This case has very little to do with the gliding scale between certainty and potentia. The legal system usually do not care about technicalities of technology but rather the interpretation of legal arguments. In here the Foregone Conclusion Doctrine is not about the existence of the data. The idea is that the government must already know a certain amount, and the dispute is over how much they know. In the case of the journal, some courts have find that the government need to know about the journal and that they contain authentic evidence in order to argue a forgone conclusion, while other courts think it is enough that the government know about the wall safe. Courts that demand that the government know about the content usually reject the case and the opposite for the later.

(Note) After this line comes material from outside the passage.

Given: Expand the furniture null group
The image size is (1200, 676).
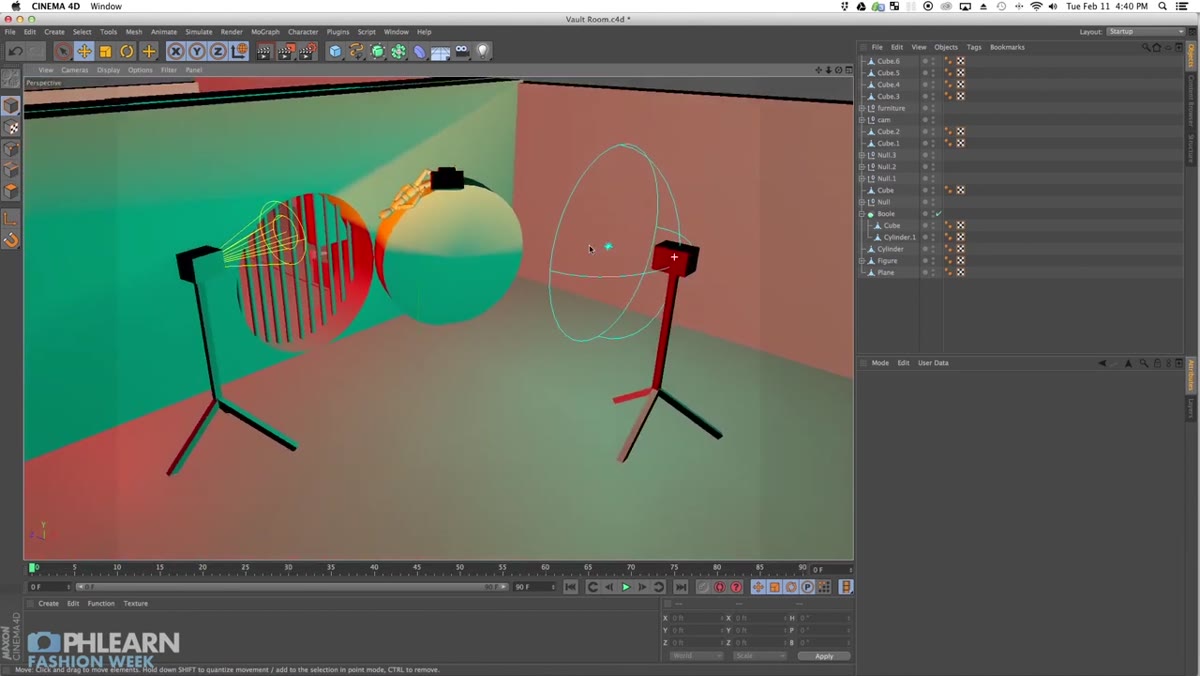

It is also important to understand that its not the journal itself that get subpoena. In the later case it is the wall case, with the government arguing that all locked wall cases must contain an unlocked wall case. The conclusion of the existence of an unlocked wall case is thus a forgone conclusion, with the content within being irrelevant to the argument.

The court in this case looked at this and said "The Commonwealth is seeking the password, not as an end, but as a pathway to the files being withheld". This basically mean that they don't accept the argument that the government can request the password based on the simple fact that an encrypted disk exist. Thus the focus is changed away from the container and onto the information within, and here the court do not think the government has enough information to prove a forgone conclusion.

I'm a bit confused about what you're saying here. We've already established that a court can't force you to provide the password to open a wall case. Why does it matter whether they know about the container or the contents?